Der Chef der protestantischen Reformierten Kirche Ungarns ist am Freitag wegen der Verwicklung in einen Pädophilie-Skandal zurückgetreten.
Forderungen
Menschen nehmen an einer Demonstration auf dem Heldenplatz in Budapest teil. Die Demonstrierenden fordern einen Wandel in der politischen Kultur des Landes, nachdem Ungarns Staatspräsidentin Katalin Novak auf Druck von Opposition und Regierung zurückgetreten ist. - dpa

Vergangene Woche hatte wegen der Affäre auch Staatspräsidentin Katalin Novak ihr Amt niedergelegt. Bischof Zoltan Balog wurde vorgeworfen, Novak dabei unterstützt zu haben, einen wegen Beihilfe zu sexuellem Missbrauch von Minderjährigen verurteilten Mann zu begnadigen.
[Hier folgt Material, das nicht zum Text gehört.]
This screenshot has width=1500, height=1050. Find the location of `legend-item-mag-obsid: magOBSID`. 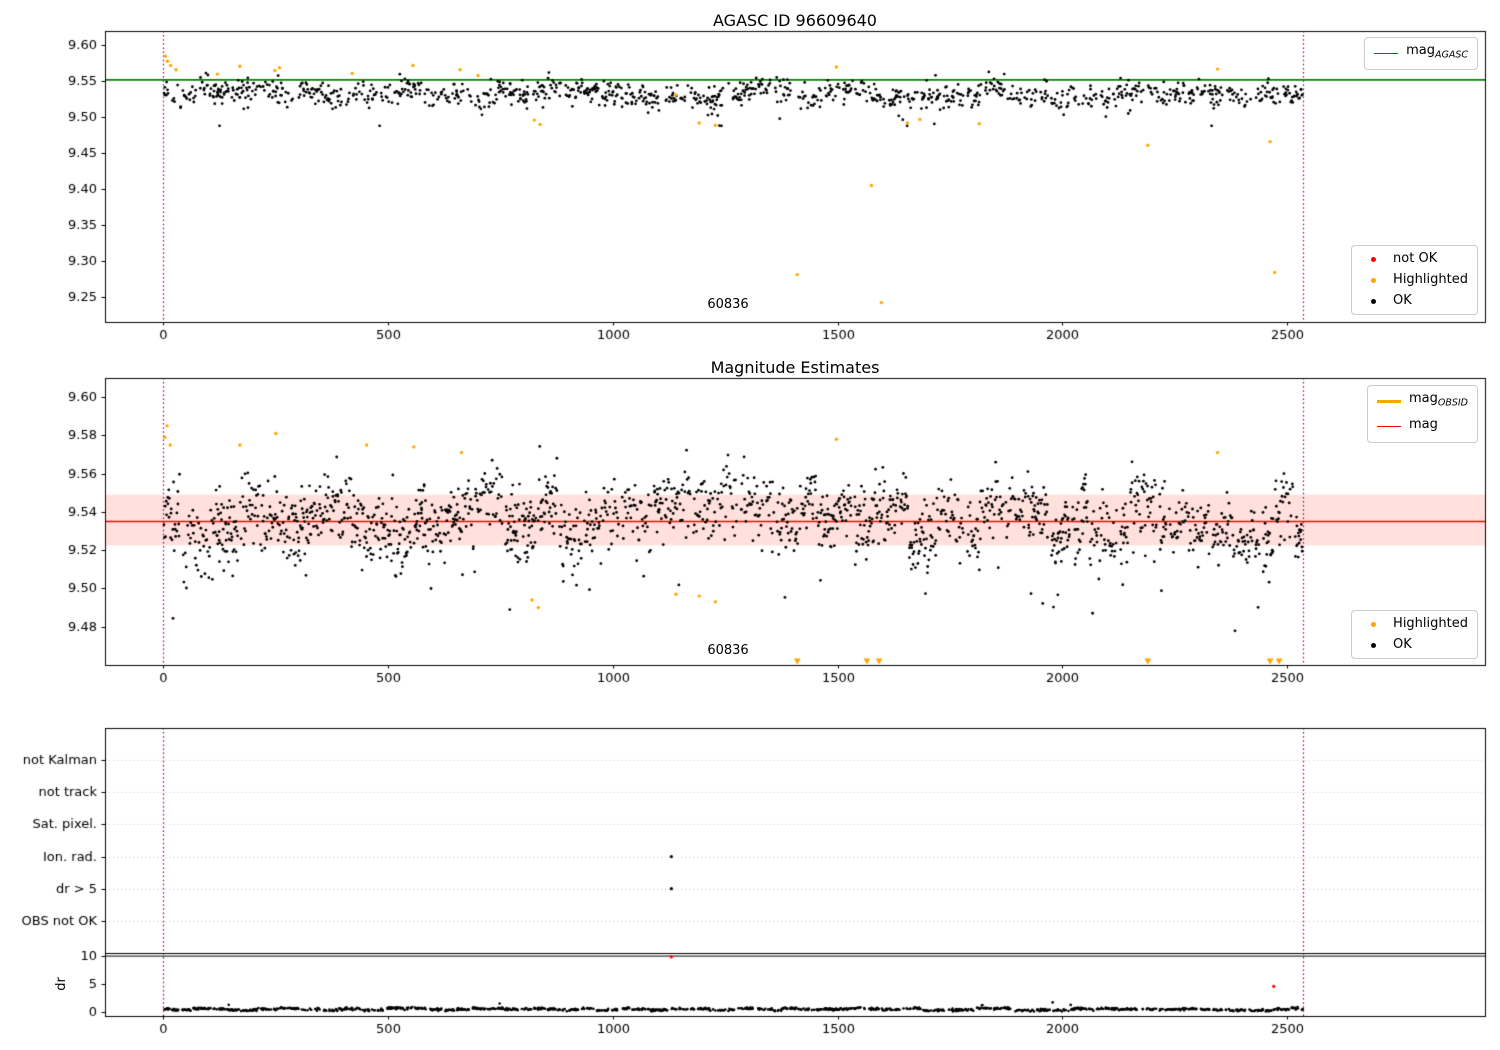

legend-item-mag-obsid: magOBSID is located at coordinates (1422, 402).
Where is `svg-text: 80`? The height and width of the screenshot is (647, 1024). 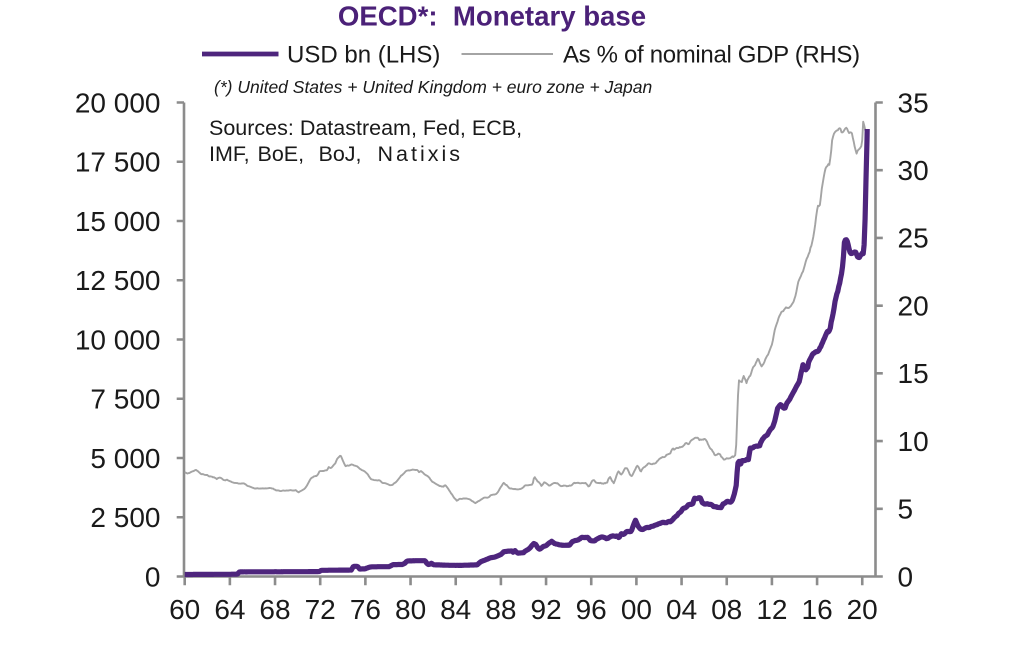
svg-text: 80 is located at coordinates (410, 610).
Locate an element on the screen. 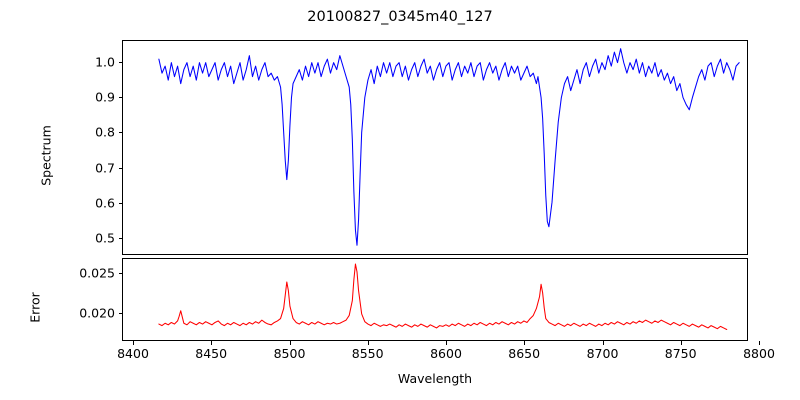  error-ytick-label: 0.025 is located at coordinates (97, 273).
Der Skandal erschüttert Ungarn. Trotz der Rücktritte demonstrierten am Freitagabend örtlichen Medien zufolge zehntausende in der Hauptstadt Budapest. Sie legten eine U-Bahn-Linie teilweise lahm. Die Demonstranten machten die Regierung des rechtspopulistischen Ministerpräsidenten Viktor Orban für die Zustände in den Kinderheimen und für den Umgang der Behörden mit Gewaltstraftaten gegen Kinder verantwortlich.

Balog war jahrzehntelang ein enger und einflussreicher politischer Weggefährte Orbans. Von Mai 2012 bis Mai 2018 war er Minister für Humanressourcen, zuständig für Gesundheit, Soziales, Jugend, Bildung, Kultur und Sport. Der Kirche stand er seit 2021 als pastoraler Präsident der Synode vor, zusammen mit einem weltlichen Co-Präsidenten. Zugleich ist er Bischof von einem der vier Kirchenbezirke Ungarns. Dieses Amt behielt er zunächst.

Balog räumte nach Novaks Rücktritt auf Druck der Enthüllungen in Medien ein, dass er als ihr Berater und langjähriger Mentor die umstrittene Begnadigung befürwortet hatte. Daraufhin geriet er massiv in die Kritik – auch in den regierungsnahen Medien des Landes.

Dritte Person des öffentlichen Lebens wegen Skandal zurückgetreten

«Ich habe einen schweren politischen Fehler gemacht, allerdings in einer Begnadigungsfrage. Ich habe um Gnade gebeten», sagte Balog in einer Video-Ansprache, die auf der Homepage der Reformierten Kirche veröffentlicht wurde.

Er begründete seinen Rücktritt damit, dass der Fall dem Ansehen seiner Kirche schade. Die Reformierte Kirche kalvinistischer Ausrichtung ist in Ungarn seit Jahrhunderten ein prägender – zuletzt vor allem konservativer – Faktor in Politik und Kultur.

Balog ist die dritte Person des öffentlichen Lebens, die im Zuge dieses Skandals zurücktritt. Neben Präsidentin Novak hatte auch die für die umstrittene Begnadigung mitverantwortliche damalige Justizministerin Judit Varga alle Ämter niedergelegt: Sie zog ihre Kandidatur für das EU-Parlament zurück und gab ihr Mandat im ungarischen Parlament zurück.